**Stored data**
= = = =

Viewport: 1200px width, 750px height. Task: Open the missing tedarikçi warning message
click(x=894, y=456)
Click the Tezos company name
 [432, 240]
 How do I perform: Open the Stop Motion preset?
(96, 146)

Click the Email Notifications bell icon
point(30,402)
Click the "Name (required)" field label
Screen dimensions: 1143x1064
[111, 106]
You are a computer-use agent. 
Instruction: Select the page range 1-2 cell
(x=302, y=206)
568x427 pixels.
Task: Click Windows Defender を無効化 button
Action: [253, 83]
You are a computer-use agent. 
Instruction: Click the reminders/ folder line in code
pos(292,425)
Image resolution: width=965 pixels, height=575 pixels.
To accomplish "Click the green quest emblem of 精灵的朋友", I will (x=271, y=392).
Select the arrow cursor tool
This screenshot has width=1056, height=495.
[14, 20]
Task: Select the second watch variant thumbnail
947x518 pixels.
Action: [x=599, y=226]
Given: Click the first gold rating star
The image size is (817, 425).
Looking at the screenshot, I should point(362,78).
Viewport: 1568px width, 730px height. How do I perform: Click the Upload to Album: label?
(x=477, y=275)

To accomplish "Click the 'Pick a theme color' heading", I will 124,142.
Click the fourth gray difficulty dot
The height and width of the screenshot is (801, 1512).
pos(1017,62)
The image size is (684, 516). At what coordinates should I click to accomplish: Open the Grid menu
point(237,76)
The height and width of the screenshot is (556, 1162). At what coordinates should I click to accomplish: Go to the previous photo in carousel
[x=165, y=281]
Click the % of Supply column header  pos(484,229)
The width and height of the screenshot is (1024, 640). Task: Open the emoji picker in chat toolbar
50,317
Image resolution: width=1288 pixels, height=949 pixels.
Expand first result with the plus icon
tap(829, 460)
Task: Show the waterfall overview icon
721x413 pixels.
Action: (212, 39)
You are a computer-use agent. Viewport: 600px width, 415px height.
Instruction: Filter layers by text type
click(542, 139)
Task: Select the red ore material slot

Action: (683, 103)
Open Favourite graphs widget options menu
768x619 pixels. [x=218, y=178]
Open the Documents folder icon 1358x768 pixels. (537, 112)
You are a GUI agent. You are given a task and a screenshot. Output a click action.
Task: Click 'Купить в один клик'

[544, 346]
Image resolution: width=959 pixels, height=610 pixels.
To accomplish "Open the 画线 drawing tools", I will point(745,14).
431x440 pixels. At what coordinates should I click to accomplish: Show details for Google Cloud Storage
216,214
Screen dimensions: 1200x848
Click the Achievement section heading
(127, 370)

= = = =

**Task details**
Copy out each line of the data above, exactly, if it lies between the line holding "Select the arrow cursor tool" and the line holding "Task: Show the waterfall overview icon", inclusive; copy no other line.

**Completed task**
Select the arrow cursor tool
This screenshot has width=1056, height=495.
[14, 20]
Task: Select the second watch variant thumbnail
947x518 pixels.
Action: [x=599, y=226]
Given: Click the first gold rating star
The image size is (817, 425).
Looking at the screenshot, I should point(362,78).
Viewport: 1568px width, 730px height. How do I perform: Click the Upload to Album: label?
(x=477, y=275)

To accomplish "Click the 'Pick a theme color' heading", I will 124,142.
Click the fourth gray difficulty dot
The height and width of the screenshot is (801, 1512).
pos(1017,62)
The image size is (684, 516). At what coordinates should I click to accomplish: Open the Grid menu
point(237,76)
The height and width of the screenshot is (556, 1162). At what coordinates should I click to accomplish: Go to the previous photo in carousel
[x=165, y=281]
Click the % of Supply column header  pos(484,229)
The width and height of the screenshot is (1024, 640). Task: Open the emoji picker in chat toolbar
50,317
Image resolution: width=1288 pixels, height=949 pixels.
Expand first result with the plus icon
tap(829, 460)
Task: Show the waterfall overview icon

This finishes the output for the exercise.